Somaliland criticized the African Union (AU) and the international community for failing to recognize successful political entities that emerge from collapsed states

The non-recognized state of Somaliland today criticized the African Union (AU) and the international community for failing to recognize successful political entities that emerge from collapsed states. Instead, a government official told an AU delegation, the AU was dissipating its resources and energy in desperately trying to resuscitate failed states, such as Somalia.

The ex-British colony of Somaliland has been seeking international recognition for its return to independence from collapsed Somalia ever since 1991. Especially the African Union (AU), however, has so far been unwilling to discuss the re-establishment of a Somaliland state. Currently, however, a seven-member delegation from the AU is visiting Hargeisa, Somaliland’s capital, to hear out the government.


Speaking to the AU delegation, Somaliland Lower House’s first Deputy Speaker Abdulqadir Jirde, said “The wisdom that evaded the international community is to allow the more successful political entities that emerge from the death and decay of failed states to flourish and take their place in the society of states. Somaliland and Eritrea, qualify as prime examples of such successful political units.”

African Union (AU)
Flag of the African Union

In a speech he delivered during the delegation’s meeting with the two houses, Mr Jirde said that unfortunately Somaliland – which had contributed to the stability and security of the Horn – had yet to win the acknowledgement it deserves from its peers.

– But the member states of the AU by ignoring the achievements of Somaliland and the sovereign rights of its people are unwittingly jeopardizing the stability and security of the region, the Deputy Speaker said.

He further underlined that Somaliland’s sovereignty and independence was irreversible and could not be forced into a reunion with Somalia. “Somaliland cannot be wished away by any stretch of the imagination, nor can it be bullied into a forced re-marriage with Somalia. Somaliland is here to stay,” Mr Jirde said.

He expressed the hope that the AU delegation would help to dissipate the “ignorance and half-truths” about the Somaliland project and would rectify “the jaundiced view some member states might have about our aspirations.”

The Speaker of the Upper House (House of Elders), Mr. Suleiman, also briefed the AU delegation about Somaliland’s unflinching position on its sovereignty. He also cited Somaliland’s readiness to open negotiations on the Sool region, part of which is currently occupied by troops from the semi-autonomous Somali region of Puntland.

Other members of the two Somaliland houses also aired their views to the AU delegation, all of them highlighting Somaliland’s achievements and its deserved right to gain African and international recognition.
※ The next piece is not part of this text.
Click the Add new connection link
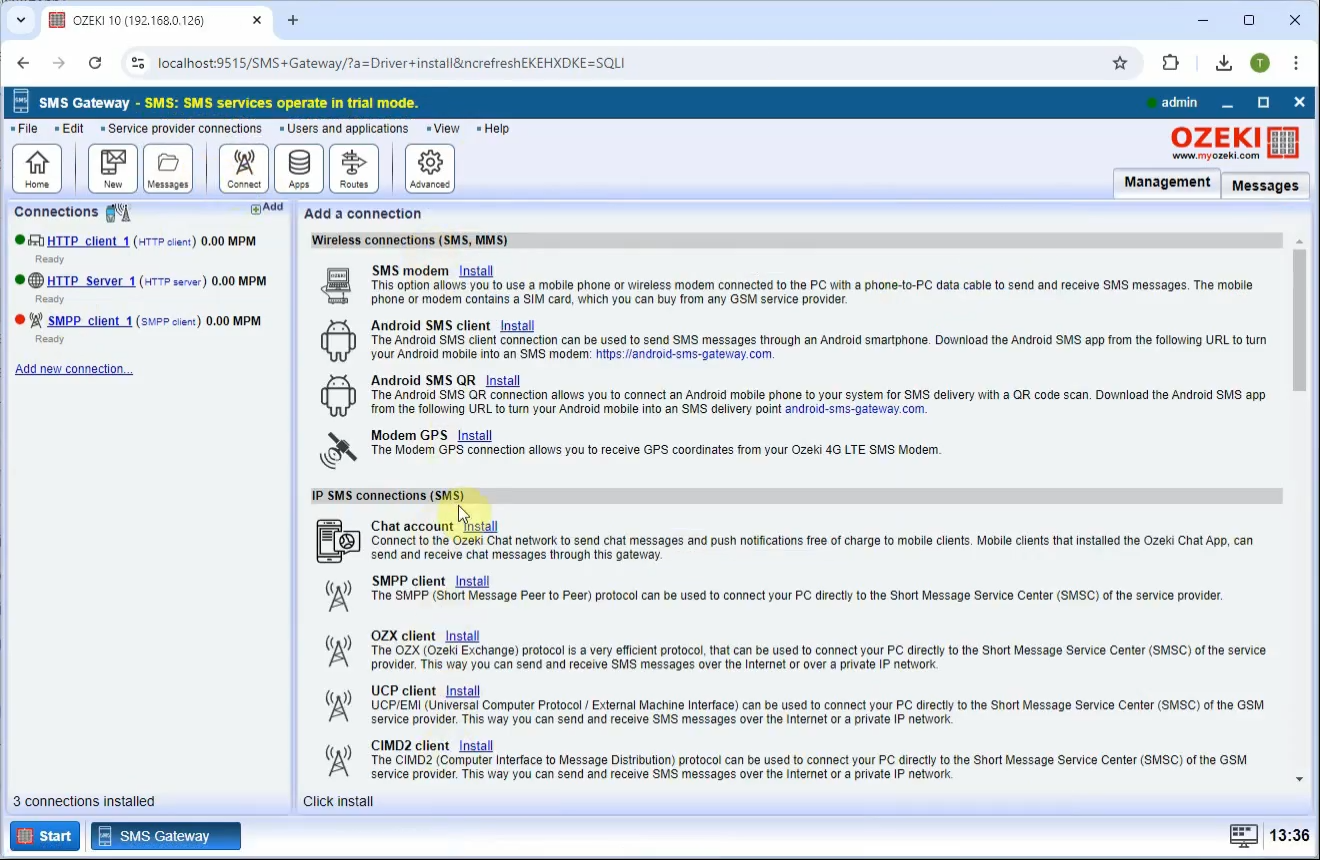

African Union Criticized For Failing To Recognize Somaliland's Success
The Deputy Chairperson of the African Union Commission, H. E. Patrick Mazimhaka (pictured here), led the Mission, accompanied by Dr. A. M. Kambudzi, Analyst in the Peace and Security Department; Col. Jaotody Jean de Matha, Senior Military Expert, in the same Department; Mr. Patrick Tigere, Head of the Humanitarian, Refugees and Displaced Persons Division in the Department of Political Affairs and Mr. Dieudonne Kombo Yaya, Senior Political Officer, in the same department

The AU delegation earlier toured the Somalilander cities of Burao and Berbera, the latter being one of the most important port cities in the Horn of Africa. Here, thousands of people poured to the streets welcoming the unprecedented visit of an African delegation and voicing Somaliland’s yearning for recognition.

The delegation will tomorrow pay a visit to the Awdal region, northwest of Hargeisa, and it will stop over in the town of Gabiley, close to Hargeisa.